Ben has authored or co-authored op-eds that have appeared in the Washington Post, Slate, USA Today, Politico, and The Appeal. He also taught as an adjunct professor at the University of Maryland School of Law, University of Baltimore School of Law, and American University Washington College of Law.
In addition to his work with the Wren Collective, Ben continues to represent indigent clients appealing their convictions or seeking compassionate release from prison. He received his undergraduate degree from Northeastern University and his J.D. from American University Washington College of Law.
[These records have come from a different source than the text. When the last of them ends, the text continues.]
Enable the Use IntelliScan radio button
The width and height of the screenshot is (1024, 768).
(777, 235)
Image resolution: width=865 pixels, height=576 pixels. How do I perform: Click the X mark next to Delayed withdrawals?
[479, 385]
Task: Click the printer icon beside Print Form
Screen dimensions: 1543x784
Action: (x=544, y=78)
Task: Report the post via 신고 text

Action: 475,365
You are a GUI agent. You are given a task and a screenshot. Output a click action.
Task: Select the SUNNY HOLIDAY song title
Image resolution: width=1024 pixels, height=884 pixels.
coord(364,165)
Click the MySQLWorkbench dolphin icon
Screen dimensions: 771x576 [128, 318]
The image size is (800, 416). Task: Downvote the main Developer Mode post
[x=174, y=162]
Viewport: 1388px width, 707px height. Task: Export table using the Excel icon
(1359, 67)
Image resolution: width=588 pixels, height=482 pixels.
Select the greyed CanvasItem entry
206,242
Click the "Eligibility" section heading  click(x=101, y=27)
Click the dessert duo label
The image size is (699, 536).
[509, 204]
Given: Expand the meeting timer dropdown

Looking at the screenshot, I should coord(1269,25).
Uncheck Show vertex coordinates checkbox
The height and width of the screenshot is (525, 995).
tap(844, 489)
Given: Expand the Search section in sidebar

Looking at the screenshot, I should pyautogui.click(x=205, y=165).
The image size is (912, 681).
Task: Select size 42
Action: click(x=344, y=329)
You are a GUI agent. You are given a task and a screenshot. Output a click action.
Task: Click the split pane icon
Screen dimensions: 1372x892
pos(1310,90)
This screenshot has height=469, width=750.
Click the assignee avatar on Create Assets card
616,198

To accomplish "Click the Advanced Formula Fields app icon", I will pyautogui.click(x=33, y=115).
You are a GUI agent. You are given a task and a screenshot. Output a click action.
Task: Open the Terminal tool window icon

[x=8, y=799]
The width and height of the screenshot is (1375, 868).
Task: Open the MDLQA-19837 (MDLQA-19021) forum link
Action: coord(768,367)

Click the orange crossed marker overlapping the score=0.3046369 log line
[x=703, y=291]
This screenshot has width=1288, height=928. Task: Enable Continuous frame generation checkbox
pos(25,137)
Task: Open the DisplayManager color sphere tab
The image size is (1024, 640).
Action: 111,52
Yen Mai has an extensive background in criminal trial practice at one of the busiest courthouses in our country, the Eleventh Judicial Circuit Court in Miami. In her time as a public defender, Yen tried over a dozen jury trials to verdict and counseled hundreds of clients facing mandatory minimum sentences imposed under the Florida Sentencing Guidelines. Yen handled felony criminal cases from beginning to end and is acutely aware of the intricacies and obstacles inherent in our country’s criminal justice system.
Yen spent several years prior to her legal career working with the Refinery Leadership Partners, a Canadian-based change management firm. At the Refinery, Yen supported cutting edge leadership develop and cultural transformation programs through client management and business development.
Yen received her J.D. from Tulane University where she was a recipient of the Heckman International Law Scholarship and a Merit Scholar. While at Tulane, Yen founded the Women in Law Society. She also clerked at the Public Defender Service for the District of Columbia and the Louisiana Supreme Court.
In addition to her coursework and internships, Yen worked at a federal criminal law firm in New Orleans where she focused on creating immigration-safe defenses strategies for clients fighting concurrent federal criminal charges and deportation. She earned her B.A. from the University of Oregon.